* [Provided records]
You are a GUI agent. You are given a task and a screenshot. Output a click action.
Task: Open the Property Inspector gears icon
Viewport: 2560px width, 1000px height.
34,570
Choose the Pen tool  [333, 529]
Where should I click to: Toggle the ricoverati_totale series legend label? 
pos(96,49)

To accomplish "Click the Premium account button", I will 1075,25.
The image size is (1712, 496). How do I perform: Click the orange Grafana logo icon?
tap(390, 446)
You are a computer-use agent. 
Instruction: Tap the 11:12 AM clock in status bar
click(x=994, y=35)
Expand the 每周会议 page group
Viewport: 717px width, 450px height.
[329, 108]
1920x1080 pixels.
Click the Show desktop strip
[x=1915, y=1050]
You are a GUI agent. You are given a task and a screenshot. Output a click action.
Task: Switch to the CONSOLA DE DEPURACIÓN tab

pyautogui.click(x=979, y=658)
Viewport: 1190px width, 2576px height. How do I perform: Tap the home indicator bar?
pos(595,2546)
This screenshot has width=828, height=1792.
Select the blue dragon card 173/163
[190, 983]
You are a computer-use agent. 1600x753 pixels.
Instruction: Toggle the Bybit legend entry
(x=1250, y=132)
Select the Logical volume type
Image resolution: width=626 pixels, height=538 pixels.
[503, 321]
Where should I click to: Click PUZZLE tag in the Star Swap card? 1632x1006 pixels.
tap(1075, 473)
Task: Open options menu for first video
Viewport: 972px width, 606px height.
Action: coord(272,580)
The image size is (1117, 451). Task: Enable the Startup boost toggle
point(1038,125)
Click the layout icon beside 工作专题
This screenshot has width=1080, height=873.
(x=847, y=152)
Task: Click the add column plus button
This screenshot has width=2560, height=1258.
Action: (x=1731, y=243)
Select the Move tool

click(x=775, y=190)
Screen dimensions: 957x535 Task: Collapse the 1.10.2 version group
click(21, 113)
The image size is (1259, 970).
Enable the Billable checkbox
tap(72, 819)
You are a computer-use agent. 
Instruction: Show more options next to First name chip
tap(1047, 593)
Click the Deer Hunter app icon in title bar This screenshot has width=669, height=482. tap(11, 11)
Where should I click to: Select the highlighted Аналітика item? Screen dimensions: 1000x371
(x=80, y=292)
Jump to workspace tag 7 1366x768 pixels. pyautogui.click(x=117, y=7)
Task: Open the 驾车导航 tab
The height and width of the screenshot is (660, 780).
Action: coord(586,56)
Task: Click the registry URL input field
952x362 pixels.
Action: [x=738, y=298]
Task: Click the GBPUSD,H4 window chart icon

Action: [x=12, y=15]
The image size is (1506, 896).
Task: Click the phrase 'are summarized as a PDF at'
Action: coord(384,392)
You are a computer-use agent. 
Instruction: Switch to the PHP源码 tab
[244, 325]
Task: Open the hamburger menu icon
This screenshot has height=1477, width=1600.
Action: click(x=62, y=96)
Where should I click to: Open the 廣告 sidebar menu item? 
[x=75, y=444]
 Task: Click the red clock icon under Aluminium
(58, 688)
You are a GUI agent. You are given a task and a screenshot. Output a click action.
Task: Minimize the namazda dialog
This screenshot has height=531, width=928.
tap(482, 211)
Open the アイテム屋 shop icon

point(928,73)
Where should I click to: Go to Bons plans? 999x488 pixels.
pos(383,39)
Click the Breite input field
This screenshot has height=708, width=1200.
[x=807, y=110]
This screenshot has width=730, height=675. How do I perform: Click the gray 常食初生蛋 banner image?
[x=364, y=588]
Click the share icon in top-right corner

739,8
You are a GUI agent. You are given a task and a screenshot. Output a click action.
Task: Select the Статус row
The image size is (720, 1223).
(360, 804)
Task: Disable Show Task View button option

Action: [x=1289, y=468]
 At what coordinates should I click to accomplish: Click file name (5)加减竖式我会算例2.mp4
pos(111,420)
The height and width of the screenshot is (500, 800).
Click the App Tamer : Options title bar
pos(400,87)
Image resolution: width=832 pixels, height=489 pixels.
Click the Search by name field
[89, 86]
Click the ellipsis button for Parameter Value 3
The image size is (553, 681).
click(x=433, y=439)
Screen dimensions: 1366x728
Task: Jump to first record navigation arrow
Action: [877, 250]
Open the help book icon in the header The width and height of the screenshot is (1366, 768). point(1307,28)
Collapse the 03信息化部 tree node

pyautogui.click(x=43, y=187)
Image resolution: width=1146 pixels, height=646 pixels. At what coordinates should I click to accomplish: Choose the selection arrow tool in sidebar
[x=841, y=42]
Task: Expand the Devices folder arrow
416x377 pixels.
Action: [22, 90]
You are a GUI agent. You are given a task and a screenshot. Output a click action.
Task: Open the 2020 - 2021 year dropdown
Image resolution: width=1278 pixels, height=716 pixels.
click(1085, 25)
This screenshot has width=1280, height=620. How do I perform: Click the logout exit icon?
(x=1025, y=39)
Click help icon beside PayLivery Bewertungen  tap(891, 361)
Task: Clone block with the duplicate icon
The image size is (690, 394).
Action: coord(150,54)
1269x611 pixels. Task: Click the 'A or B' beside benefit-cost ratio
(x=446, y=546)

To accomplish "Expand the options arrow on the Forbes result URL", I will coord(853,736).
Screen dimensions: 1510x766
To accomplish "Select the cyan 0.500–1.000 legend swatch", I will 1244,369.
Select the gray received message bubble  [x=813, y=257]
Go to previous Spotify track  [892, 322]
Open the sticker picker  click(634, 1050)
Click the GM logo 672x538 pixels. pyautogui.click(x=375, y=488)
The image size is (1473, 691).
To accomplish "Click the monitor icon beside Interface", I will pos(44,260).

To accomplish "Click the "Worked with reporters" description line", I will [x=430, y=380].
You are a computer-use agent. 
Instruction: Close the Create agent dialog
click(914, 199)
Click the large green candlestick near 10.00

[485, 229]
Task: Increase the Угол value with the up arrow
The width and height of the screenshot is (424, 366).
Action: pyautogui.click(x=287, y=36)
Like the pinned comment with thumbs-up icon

* [Exercise objective]
Among the lines above, please find those with "input" and copy them.

* [Response box]
Task: Click the registry URL input field
Click the Breite input field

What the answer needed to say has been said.